Do you take them out before boiling it?
You're suppose to take the fish out before you add the bleach.
80, 81, 82: The question is what the defaults are, because the vast majority of users don't change the defaults (and if the defaults bother them, they'll turn the phone off at night - or put it in another room - rather than modify the defaults.
I *think* the iPhone default is noisy texts and silent emails, but I don't know (because I'm certainly one who fiddles with the defaults). And I don't know if Androids are consistent across brands/"flavors"/whatever.
That said, I think ogged's heursitic is the right one: texts are far more likely to cause disturbance than emails. I also think that heebs is right: "People are responsible for their own phones."
Yeah, 85 is true enough, I wouldn't text my parents late at night because they are old and insane and (though I've never asked them because I don't really want to know) I assume would never consider muting their phones for fear of missing some hypothetical 3am emergency call. But they are old and insane; I thought I could trust normal people to mute their phones when they go to bed.

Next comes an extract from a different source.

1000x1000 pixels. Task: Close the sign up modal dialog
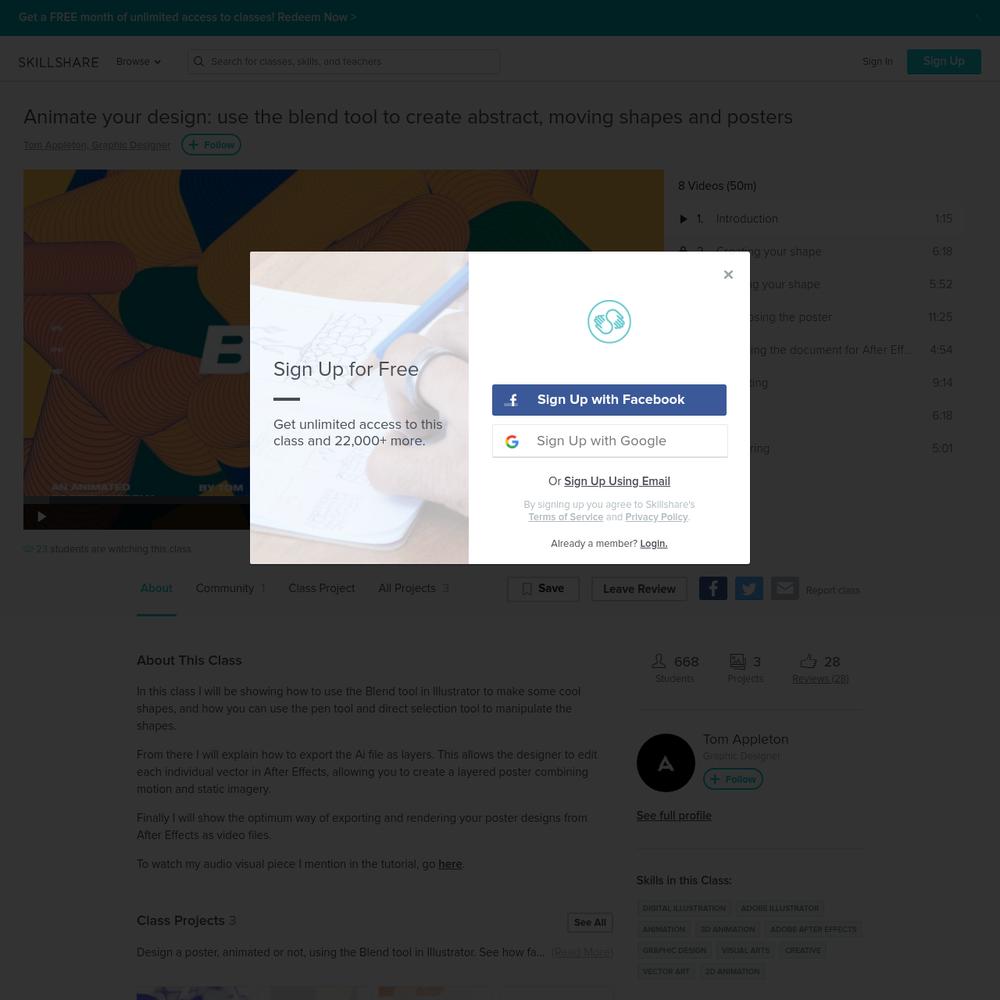pos(728,274)
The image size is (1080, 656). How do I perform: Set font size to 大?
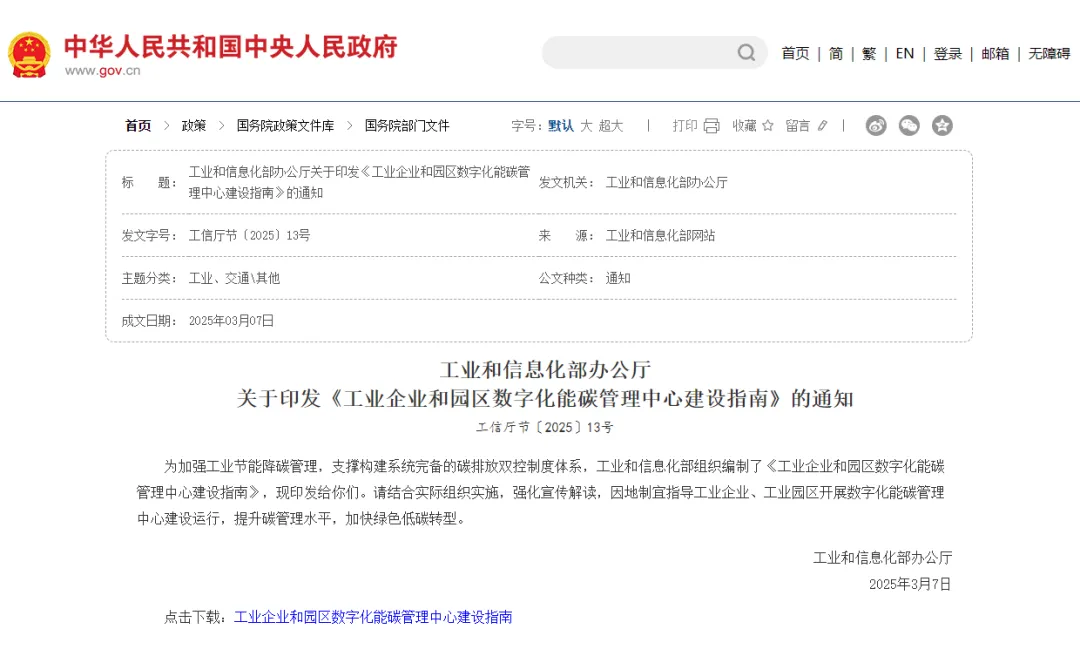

HOLY SHIT Oops dated the daughter of this woman? That woman (indirectly) taught me about sex when I was in 2nd grade.
Wait, we've talked about that book before, haven't we? Did the Oops connection come up?
My parents are old enough that if I text them, I have to call them to tell them to check the text.
95: Son, not daughter, but that's her.
And now that I think about it, the iPhone in the house (not mine) does make noise for both, but a lot more noise for texts than emails. No idea if that's the default. My non-iphone makes different noises for texts and non-junk email, but not so different that one would be more likely than the other to wake me. I would have figured everyone has their email on push (surely the case if you've got work email on there?) but could be wrong.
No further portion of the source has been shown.